__Task prompt__:
Copy out the records that follow, leaving every character as it is.
(Material for this task begins)
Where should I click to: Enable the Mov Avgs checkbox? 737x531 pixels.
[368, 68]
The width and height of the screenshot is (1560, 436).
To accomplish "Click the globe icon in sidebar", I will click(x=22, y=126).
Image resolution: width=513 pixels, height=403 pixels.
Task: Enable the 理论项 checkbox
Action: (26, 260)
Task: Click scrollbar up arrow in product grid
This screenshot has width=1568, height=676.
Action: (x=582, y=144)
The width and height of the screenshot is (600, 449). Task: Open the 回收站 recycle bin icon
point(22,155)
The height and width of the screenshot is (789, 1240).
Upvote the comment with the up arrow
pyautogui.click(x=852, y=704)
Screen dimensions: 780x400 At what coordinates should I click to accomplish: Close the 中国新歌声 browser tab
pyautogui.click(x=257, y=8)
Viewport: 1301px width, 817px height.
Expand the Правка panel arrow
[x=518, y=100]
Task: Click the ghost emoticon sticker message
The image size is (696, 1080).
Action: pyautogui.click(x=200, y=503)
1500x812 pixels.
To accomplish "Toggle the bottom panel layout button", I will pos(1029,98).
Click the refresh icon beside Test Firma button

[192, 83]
(Material for this task ends)
__Task result__:
Where should I click to: Enable the Mov Avgs checkbox? 737x531 pixels.
[368, 68]
The width and height of the screenshot is (1560, 436).
To accomplish "Click the globe icon in sidebar", I will click(x=22, y=126).
Image resolution: width=513 pixels, height=403 pixels.
Task: Enable the 理论项 checkbox
Action: (26, 260)
Task: Click scrollbar up arrow in product grid
This screenshot has width=1568, height=676.
Action: (x=582, y=144)
The width and height of the screenshot is (600, 449). Task: Open the 回收站 recycle bin icon
point(22,155)
The height and width of the screenshot is (789, 1240).
Upvote the comment with the up arrow
pyautogui.click(x=852, y=704)
Screen dimensions: 780x400 At what coordinates should I click to accomplish: Close the 中国新歌声 browser tab
pyautogui.click(x=257, y=8)
Viewport: 1301px width, 817px height.
Expand the Правка panel arrow
[x=518, y=100]
Task: Click the ghost emoticon sticker message
The image size is (696, 1080).
Action: pyautogui.click(x=200, y=503)
1500x812 pixels.
To accomplish "Toggle the bottom panel layout button", I will pos(1029,98).
Click the refresh icon beside Test Firma button

[192, 83]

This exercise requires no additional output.